> _Supplied records_:
• • • • • • •
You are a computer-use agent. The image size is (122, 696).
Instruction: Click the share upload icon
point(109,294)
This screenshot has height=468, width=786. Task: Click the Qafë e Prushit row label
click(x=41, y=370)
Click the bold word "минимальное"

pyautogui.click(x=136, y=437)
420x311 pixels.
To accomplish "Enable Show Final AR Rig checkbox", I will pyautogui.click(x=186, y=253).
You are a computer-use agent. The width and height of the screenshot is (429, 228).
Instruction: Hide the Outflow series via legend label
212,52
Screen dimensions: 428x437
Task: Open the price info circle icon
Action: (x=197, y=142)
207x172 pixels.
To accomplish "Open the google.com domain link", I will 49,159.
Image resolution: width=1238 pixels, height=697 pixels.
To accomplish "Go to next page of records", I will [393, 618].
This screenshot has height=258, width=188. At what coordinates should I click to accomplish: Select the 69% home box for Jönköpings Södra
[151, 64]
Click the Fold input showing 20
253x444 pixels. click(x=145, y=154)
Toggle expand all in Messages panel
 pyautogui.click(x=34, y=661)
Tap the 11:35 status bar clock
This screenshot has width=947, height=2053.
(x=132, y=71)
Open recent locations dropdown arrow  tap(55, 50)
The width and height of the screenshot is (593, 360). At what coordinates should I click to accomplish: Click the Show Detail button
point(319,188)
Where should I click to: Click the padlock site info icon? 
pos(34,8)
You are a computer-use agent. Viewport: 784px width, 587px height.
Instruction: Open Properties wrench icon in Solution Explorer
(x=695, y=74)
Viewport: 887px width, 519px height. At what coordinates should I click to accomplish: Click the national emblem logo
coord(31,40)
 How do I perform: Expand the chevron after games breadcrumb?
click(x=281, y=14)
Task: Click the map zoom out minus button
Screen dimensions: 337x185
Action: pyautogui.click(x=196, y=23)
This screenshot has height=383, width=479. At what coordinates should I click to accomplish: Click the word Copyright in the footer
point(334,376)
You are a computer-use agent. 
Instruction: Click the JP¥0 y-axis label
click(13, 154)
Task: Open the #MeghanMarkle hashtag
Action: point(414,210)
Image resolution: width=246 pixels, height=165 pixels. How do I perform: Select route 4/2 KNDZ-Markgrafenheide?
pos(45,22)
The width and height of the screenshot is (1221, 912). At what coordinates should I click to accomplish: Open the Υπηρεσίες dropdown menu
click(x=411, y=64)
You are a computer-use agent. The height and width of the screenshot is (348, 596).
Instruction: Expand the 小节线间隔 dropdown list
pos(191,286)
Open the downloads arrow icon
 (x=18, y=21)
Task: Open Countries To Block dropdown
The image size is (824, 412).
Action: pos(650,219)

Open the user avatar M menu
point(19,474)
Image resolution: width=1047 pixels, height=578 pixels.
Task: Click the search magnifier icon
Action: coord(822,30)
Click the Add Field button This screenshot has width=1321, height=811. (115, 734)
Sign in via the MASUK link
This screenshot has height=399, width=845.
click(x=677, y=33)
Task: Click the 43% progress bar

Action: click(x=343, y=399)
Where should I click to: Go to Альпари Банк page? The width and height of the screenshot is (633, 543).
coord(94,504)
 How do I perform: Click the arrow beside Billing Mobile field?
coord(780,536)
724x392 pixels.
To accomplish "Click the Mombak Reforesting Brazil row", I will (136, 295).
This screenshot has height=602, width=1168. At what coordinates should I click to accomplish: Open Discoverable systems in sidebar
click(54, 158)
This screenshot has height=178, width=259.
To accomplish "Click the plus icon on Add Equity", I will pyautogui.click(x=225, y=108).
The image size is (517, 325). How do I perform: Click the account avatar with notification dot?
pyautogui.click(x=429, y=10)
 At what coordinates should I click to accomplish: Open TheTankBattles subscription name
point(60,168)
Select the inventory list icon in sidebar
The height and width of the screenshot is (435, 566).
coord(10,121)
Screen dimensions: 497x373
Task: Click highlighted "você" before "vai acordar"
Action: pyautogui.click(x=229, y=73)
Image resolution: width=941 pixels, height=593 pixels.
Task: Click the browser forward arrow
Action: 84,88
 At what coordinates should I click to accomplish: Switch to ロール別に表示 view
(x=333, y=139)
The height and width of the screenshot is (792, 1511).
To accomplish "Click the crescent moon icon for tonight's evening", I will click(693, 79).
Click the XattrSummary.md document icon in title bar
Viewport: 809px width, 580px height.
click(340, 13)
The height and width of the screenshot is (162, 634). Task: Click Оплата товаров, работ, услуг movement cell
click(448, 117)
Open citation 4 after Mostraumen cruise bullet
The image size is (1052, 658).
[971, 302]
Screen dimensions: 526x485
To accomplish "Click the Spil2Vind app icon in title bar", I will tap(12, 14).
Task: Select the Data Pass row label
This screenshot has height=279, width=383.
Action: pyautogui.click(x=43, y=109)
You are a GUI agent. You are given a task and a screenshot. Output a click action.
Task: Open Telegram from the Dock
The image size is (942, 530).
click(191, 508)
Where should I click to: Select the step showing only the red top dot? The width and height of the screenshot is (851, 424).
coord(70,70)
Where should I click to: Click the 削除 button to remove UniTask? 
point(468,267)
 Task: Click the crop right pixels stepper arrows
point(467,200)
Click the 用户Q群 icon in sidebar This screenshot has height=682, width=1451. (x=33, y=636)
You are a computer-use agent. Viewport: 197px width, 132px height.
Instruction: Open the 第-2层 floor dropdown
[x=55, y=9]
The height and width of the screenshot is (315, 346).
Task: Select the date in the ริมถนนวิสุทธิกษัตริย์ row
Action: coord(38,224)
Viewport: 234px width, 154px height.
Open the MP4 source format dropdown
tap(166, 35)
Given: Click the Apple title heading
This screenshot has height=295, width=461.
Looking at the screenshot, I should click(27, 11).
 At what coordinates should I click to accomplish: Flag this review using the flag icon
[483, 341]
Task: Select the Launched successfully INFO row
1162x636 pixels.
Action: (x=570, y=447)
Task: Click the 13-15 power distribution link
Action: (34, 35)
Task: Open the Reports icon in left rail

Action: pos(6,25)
• • • • • • •
> _What is required_: The records above should be repeated exactly. Print them all.

> _Solution to this task_:
You are a computer-use agent. The image size is (122, 696).
Instruction: Click the share upload icon
point(109,294)
This screenshot has height=468, width=786. Task: Click the Qafë e Prushit row label
click(x=41, y=370)
Click the bold word "минимальное"

pyautogui.click(x=136, y=437)
420x311 pixels.
To accomplish "Enable Show Final AR Rig checkbox", I will pyautogui.click(x=186, y=253).
You are a computer-use agent. The width and height of the screenshot is (429, 228).
Instruction: Hide the Outflow series via legend label
212,52
Screen dimensions: 428x437
Task: Open the price info circle icon
Action: (x=197, y=142)
207x172 pixels.
To accomplish "Open the google.com domain link", I will 49,159.
Image resolution: width=1238 pixels, height=697 pixels.
To accomplish "Go to next page of records", I will [393, 618].
This screenshot has height=258, width=188. At what coordinates should I click to accomplish: Select the 69% home box for Jönköpings Södra
[151, 64]
Click the Fold input showing 20
253x444 pixels. click(x=145, y=154)
Toggle expand all in Messages panel
 pyautogui.click(x=34, y=661)
Tap the 11:35 status bar clock
This screenshot has width=947, height=2053.
(x=132, y=71)
Open recent locations dropdown arrow  tap(55, 50)
The width and height of the screenshot is (593, 360). At what coordinates should I click to accomplish: Click the Show Detail button
point(319,188)
Where should I click to: Click the padlock site info icon? 
pos(34,8)
You are a computer-use agent. Viewport: 784px width, 587px height.
Instruction: Open Properties wrench icon in Solution Explorer
(x=695, y=74)
Viewport: 887px width, 519px height. At what coordinates should I click to accomplish: Click the national emblem logo
coord(31,40)
 How do I perform: Expand the chevron after games breadcrumb?
click(x=281, y=14)
Task: Click the map zoom out minus button
Screen dimensions: 337x185
Action: pyautogui.click(x=196, y=23)
This screenshot has height=383, width=479. At what coordinates should I click to accomplish: Click the word Copyright in the footer
point(334,376)
You are a computer-use agent. 
Instruction: Click the JP¥0 y-axis label
click(13, 154)
Task: Open the #MeghanMarkle hashtag
Action: point(414,210)
Image resolution: width=246 pixels, height=165 pixels. How do I perform: Select route 4/2 KNDZ-Markgrafenheide?
pos(45,22)
The width and height of the screenshot is (1221, 912). At what coordinates should I click to accomplish: Open the Υπηρεσίες dropdown menu
click(x=411, y=64)
You are a computer-use agent. The height and width of the screenshot is (348, 596).
Instruction: Expand the 小节线间隔 dropdown list
pos(191,286)
Open the downloads arrow icon
 (x=18, y=21)
Task: Open Countries To Block dropdown
The image size is (824, 412).
Action: pos(650,219)

Open the user avatar M menu
point(19,474)
Image resolution: width=1047 pixels, height=578 pixels.
Task: Click the search magnifier icon
Action: coord(822,30)
Click the Add Field button This screenshot has width=1321, height=811. (115, 734)
Sign in via the MASUK link
This screenshot has height=399, width=845.
click(x=677, y=33)
Task: Click the 43% progress bar

Action: click(x=343, y=399)
Where should I click to: Go to Альпари Банк page? The width and height of the screenshot is (633, 543).
coord(94,504)
 How do I perform: Click the arrow beside Billing Mobile field?
coord(780,536)
724x392 pixels.
To accomplish "Click the Mombak Reforesting Brazil row", I will (136, 295).
This screenshot has height=602, width=1168. At what coordinates should I click to accomplish: Open Discoverable systems in sidebar
click(54, 158)
This screenshot has height=178, width=259.
To accomplish "Click the plus icon on Add Equity", I will pyautogui.click(x=225, y=108).
The image size is (517, 325). How do I perform: Click the account avatar with notification dot?
pyautogui.click(x=429, y=10)
 At what coordinates should I click to accomplish: Open TheTankBattles subscription name
point(60,168)
Select the inventory list icon in sidebar
The height and width of the screenshot is (435, 566).
coord(10,121)
Screen dimensions: 497x373
Task: Click highlighted "você" before "vai acordar"
Action: pyautogui.click(x=229, y=73)
Image resolution: width=941 pixels, height=593 pixels.
Task: Click the browser forward arrow
Action: 84,88
 At what coordinates should I click to accomplish: Switch to ロール別に表示 view
(x=333, y=139)
The height and width of the screenshot is (792, 1511).
To accomplish "Click the crescent moon icon for tonight's evening", I will click(693, 79).
Click the XattrSummary.md document icon in title bar
Viewport: 809px width, 580px height.
click(340, 13)
The height and width of the screenshot is (162, 634). Task: Click Оплата товаров, работ, услуг movement cell
click(448, 117)
Open citation 4 after Mostraumen cruise bullet
The image size is (1052, 658).
[971, 302]
Screen dimensions: 526x485
To accomplish "Click the Spil2Vind app icon in title bar", I will tap(12, 14).
Task: Select the Data Pass row label
This screenshot has height=279, width=383.
Action: pyautogui.click(x=43, y=109)
You are a GUI agent. You are given a task and a screenshot. Output a click action.
Task: Open Telegram from the Dock
The image size is (942, 530).
click(191, 508)
Where should I click to: Select the step showing only the red top dot? The width and height of the screenshot is (851, 424).
coord(70,70)
Where should I click to: Click the 削除 button to remove UniTask? 
point(468,267)
 Task: Click the crop right pixels stepper arrows
point(467,200)
Click the 用户Q群 icon in sidebar This screenshot has height=682, width=1451. (x=33, y=636)
You are a computer-use agent. Viewport: 197px width, 132px height.
Instruction: Open the 第-2层 floor dropdown
[x=55, y=9]
The height and width of the screenshot is (315, 346).
Task: Select the date in the ริมถนนวิสุทธิกษัตริย์ row
Action: coord(38,224)
Viewport: 234px width, 154px height.
Open the MP4 source format dropdown
tap(166, 35)
Given: Click the Apple title heading
This screenshot has height=295, width=461.
Looking at the screenshot, I should click(27, 11).
 At what coordinates should I click to accomplish: Flag this review using the flag icon
[483, 341]
Task: Select the Launched successfully INFO row
1162x636 pixels.
Action: (x=570, y=447)
Task: Click the 13-15 power distribution link
Action: (34, 35)
Task: Open the Reports icon in left rail

Action: pos(6,25)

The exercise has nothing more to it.